THE PROBLEM: Leave out the pictures, then output the lines of the records below from the first through the one containing "Given: Toggle visibility".

(Collected data entries)
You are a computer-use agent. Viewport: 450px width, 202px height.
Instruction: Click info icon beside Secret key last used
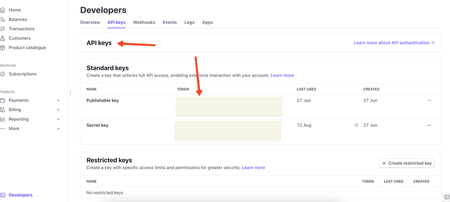(x=357, y=126)
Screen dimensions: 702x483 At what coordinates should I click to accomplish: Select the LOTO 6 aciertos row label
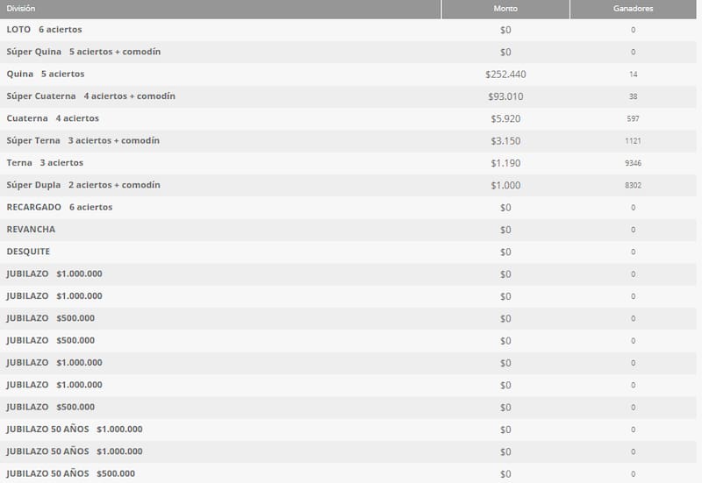pyautogui.click(x=44, y=30)
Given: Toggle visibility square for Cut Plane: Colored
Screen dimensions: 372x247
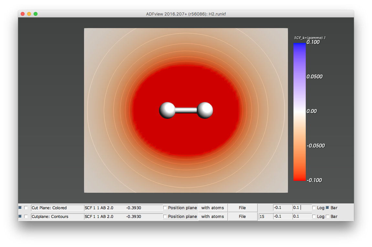Looking at the screenshot, I should pyautogui.click(x=20, y=208).
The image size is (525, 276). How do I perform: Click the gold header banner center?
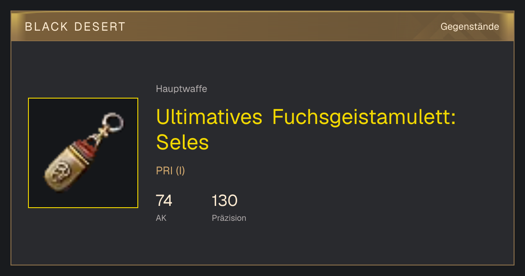[263, 26]
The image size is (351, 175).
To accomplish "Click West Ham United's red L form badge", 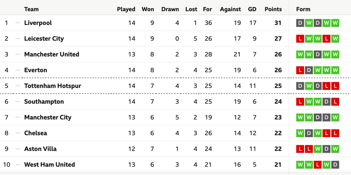I will tap(318, 165).
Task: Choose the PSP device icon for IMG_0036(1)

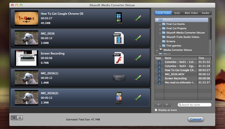Action: 119,78
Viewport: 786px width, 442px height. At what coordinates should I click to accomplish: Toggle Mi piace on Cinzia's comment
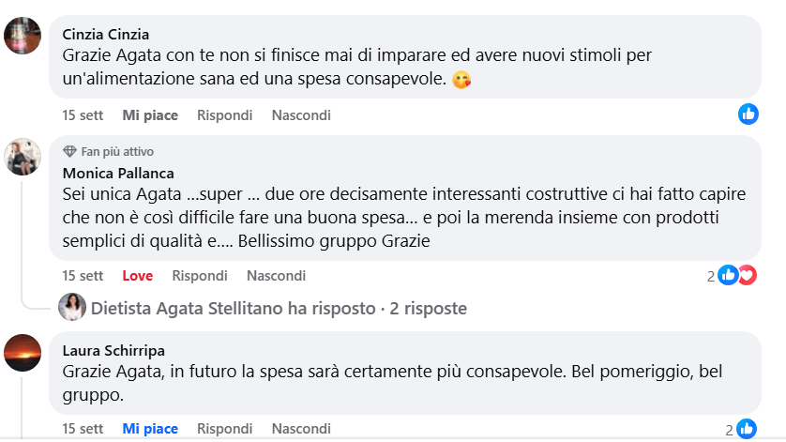(150, 115)
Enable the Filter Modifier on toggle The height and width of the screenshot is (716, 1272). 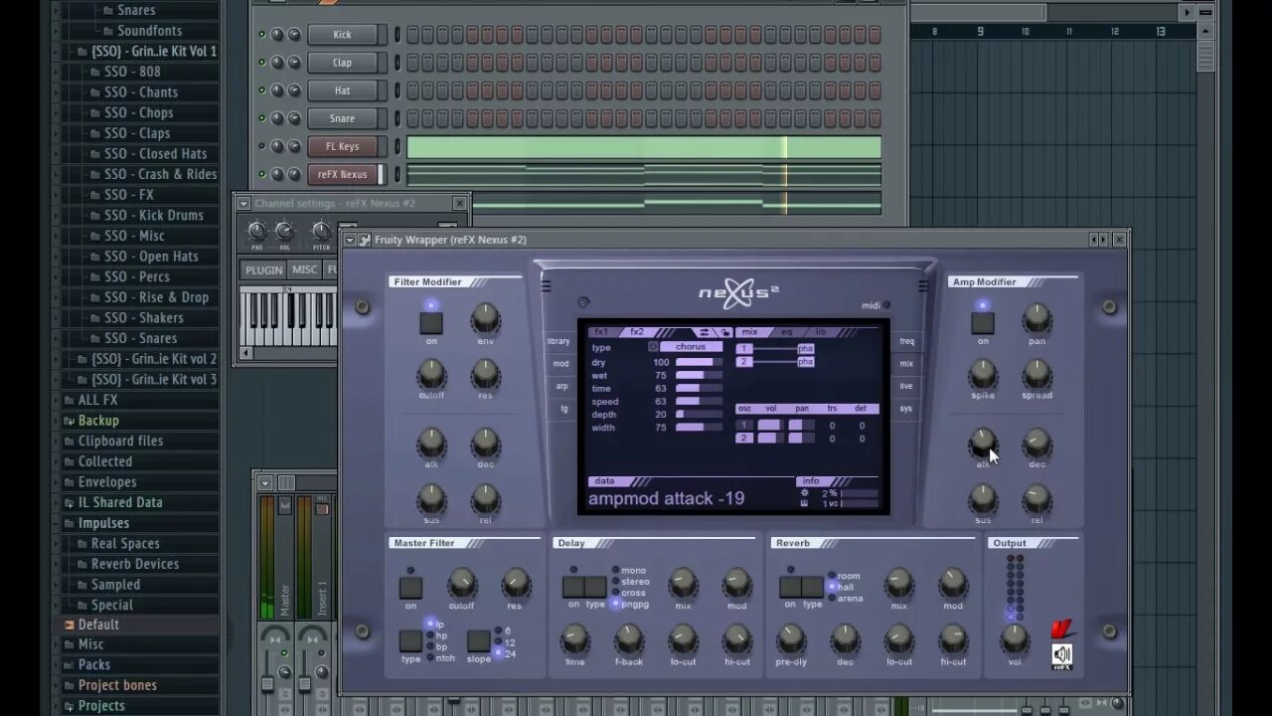point(430,320)
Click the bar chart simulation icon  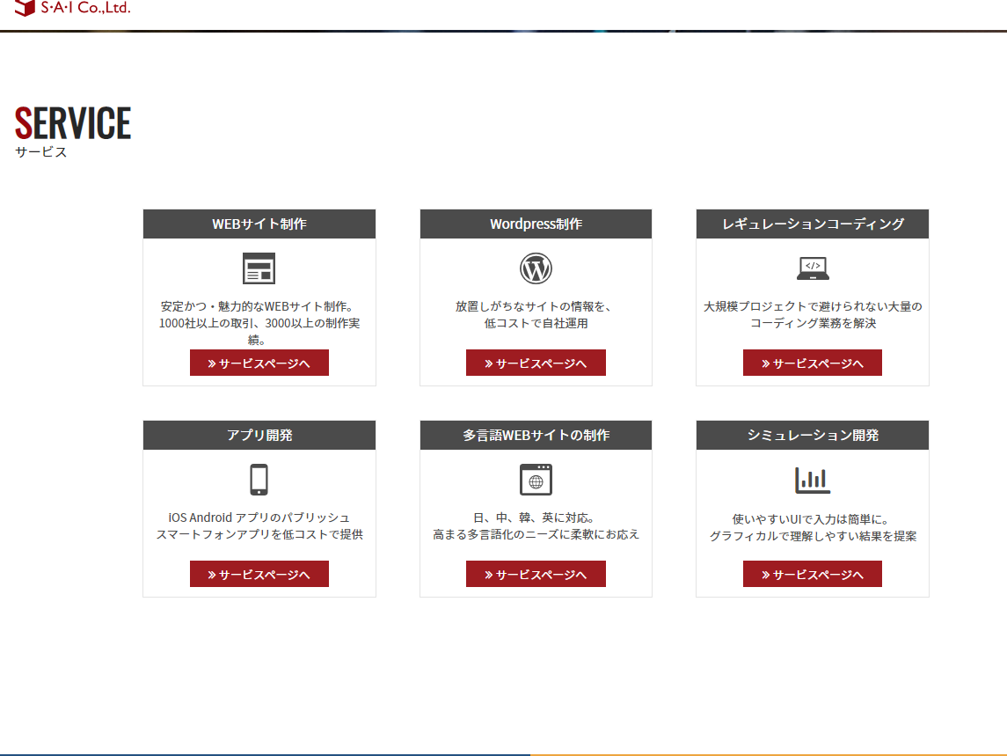[813, 480]
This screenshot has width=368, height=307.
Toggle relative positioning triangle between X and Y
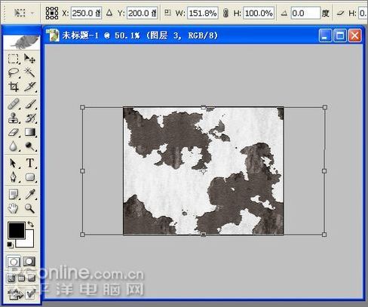[109, 13]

REPLY TO THE EXERCISE:
You are a computer-use agent. Viewport: 450px width, 202px height.
Instruction: Click info icon beside Secret key last used
(x=357, y=126)
Screen dimensions: 702x483 At what coordinates should I click to accomplish: Select the LOTO 6 aciertos row label
pyautogui.click(x=44, y=30)
Given: Toggle visibility square for Cut Plane: Colored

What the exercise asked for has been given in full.